Wow, what a day, Saturday! Temps at race time were about 6 degrees F at the start, and probably warmed up to the mid-teens by afternoon. The race was shortened by 7 k because they eliminated the river section because of a late February thaw that left the river with sketchy ice conditions. Usually skiers have 22k on the river and lowlands, and then 28k on rugged trails at Birch Hill. To accomodate the change the entire 43+ km course was at the Birch Hill ski center, roughly 2.5 loops of the all the trails. Lots of hills to contend with--averaging 100 ft or more of climb per kilometer of distance (i.e., 30+ meters per km, or 160 ft/mile; i.e., i.e., it's all up and down!).

I figured it would be a low key, local affair, what with AK state 30K championships down on the Kenai Peninsula and the US distance nationals here next week. And even entertained visions of a top 5 finish. But we had a couple of Norwegian ringers, including a top 10 skier for the men, fresh off a top 4 at the Under 23 World's last month...not to mention some hungry competition from a couple of Anchorage skiers.

We lined up pretty cramped up at the modified start/finish line (20 skiers within 20 yards). With a kilometer, the leaders (9-10), including a Norwegian woman who went to college here a few years back and netted a couple of NCAA titles along the way, took it out too fast for me, so I settled into the 2nd pack of 6 or so. Our group skied pretty frantically for 7-8km before settling into a rhythm on some of the flatter-rolling (one of two easy sections on the trail system) sections of White Bear Loop. The pack broke up at about 15km, and masters skier Jim Lokken and I were on our own for nearly 20km. We picked up a couple fast starters along toward the end, including Dave Edic, just returning from three top 10s and a bronze for 50-54 AG at World Masters in Idaho (with 3 USA masters medals in the mix). We caught him at about 32 km and before pulling way at 36 on a monster climb half way through White Bear. An added bonus was catching the top woman, Sigrid Aas, just with about 2.5 km to go.

I pushed pretty hard and led through most of that last 17km (maybe 12 or 13 of those clicks), but could never shake Jim, so when it came time to sprint with 200 m to go, the cupboard was bare and he got me by 4 sec. Oh well, it was still a good day. Finished in 2:14:27 for 8th OA.

Norwegian dude, Petter Eliassen went 1:57:55, to win easily over local and AK citizen racers about 6 min back.

Friday, March 21, 2008

Tour of Anchorage (way late!)

Almost three weeks late with this, but I went to Anchorage with my family and 12 or 13 other kids (ages 10 to 15) to do the Tour of Anchorage on the first weekend of March. The kids did 25k and three of us coaches did the 50. It was a crazy weekend--try waxing 20 or 25 pairs of skis (kids, some parents, plus our own) in a hotel vending room, while the kids are running amok. Add to the mix another 15 or so high schoolers from our town.

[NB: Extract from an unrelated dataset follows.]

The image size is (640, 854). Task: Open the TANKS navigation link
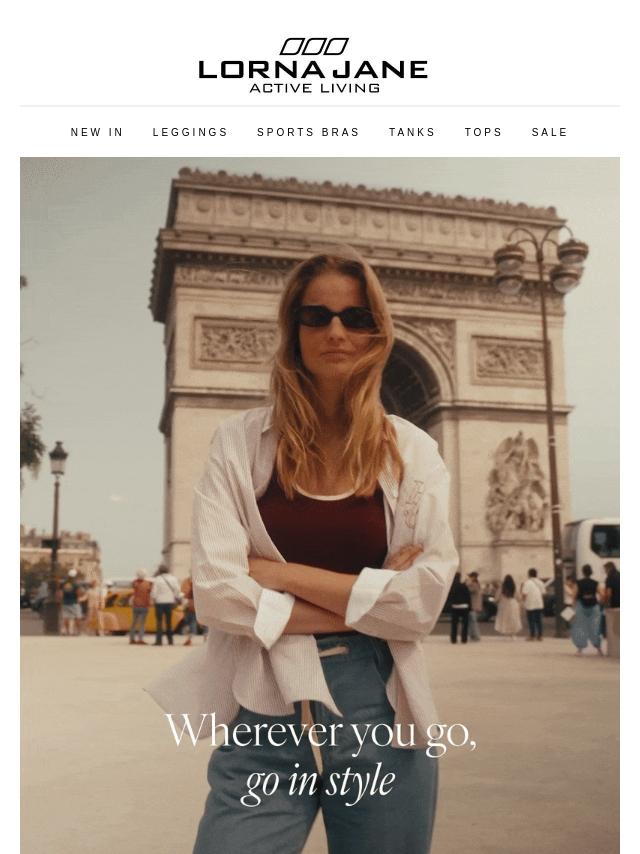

Anyway after all those histrionics on Saturday, race day went really well. The course starts at Service High School at the base of the Chugach Mountains, has some serious climbs and scary drops on the Spencer Loop 5 throuh 10K and then gets onto a connected bike/trail system that takes you to the coast, which you follow for about 15k before climbing back onto some ski trails on a peninsula by the airport.

The Chester Creek trail (km 10 through about 33) was chaos, as we had to pass through hundreds of slower skiers from the 40k, some of whom had a hard time standing on their skis. I took on wipe out, when several people in front of me also fell, but got right back with the pack I was with. The snow was the consistency of sugar.

The lead women caught our train of 4 (3 of us battling for the 45-49 crown) at about 25k. We stuck together until Earthquake Park (~36k) when things started to break up. I tried to shake them for a couple ks, but the 3 ladies and Jim stuck right with me and I ended up getting dropped just before 40k. Was near contact (20-30 sec back) until 47.5, when they hammered it and left me flailing and trying to pass 25 and 40k skiers without taking anyone, self-included, out of the action.

Probably my best race of the year--covered the distance in 2:29 (4:48/mile) for 26th place (1st was a US Olympian who did 2:07) and 2nd in age group (Jim was a min ahead).

The kids did well too. All finished and some got age group awards.

Tuesday, February 26, 2008

Hey I won! (without winning)

I didn't plan on entering all five of the races Finnish Line Snowshoe series this winter, but cold weather forced two ski races to postpone, so on days when more sensible people might stay indoors I ventured into the icy forests and bogs surrounding Fairbanks and did the snowshoe races, which are purportedly held "regardless of temperature."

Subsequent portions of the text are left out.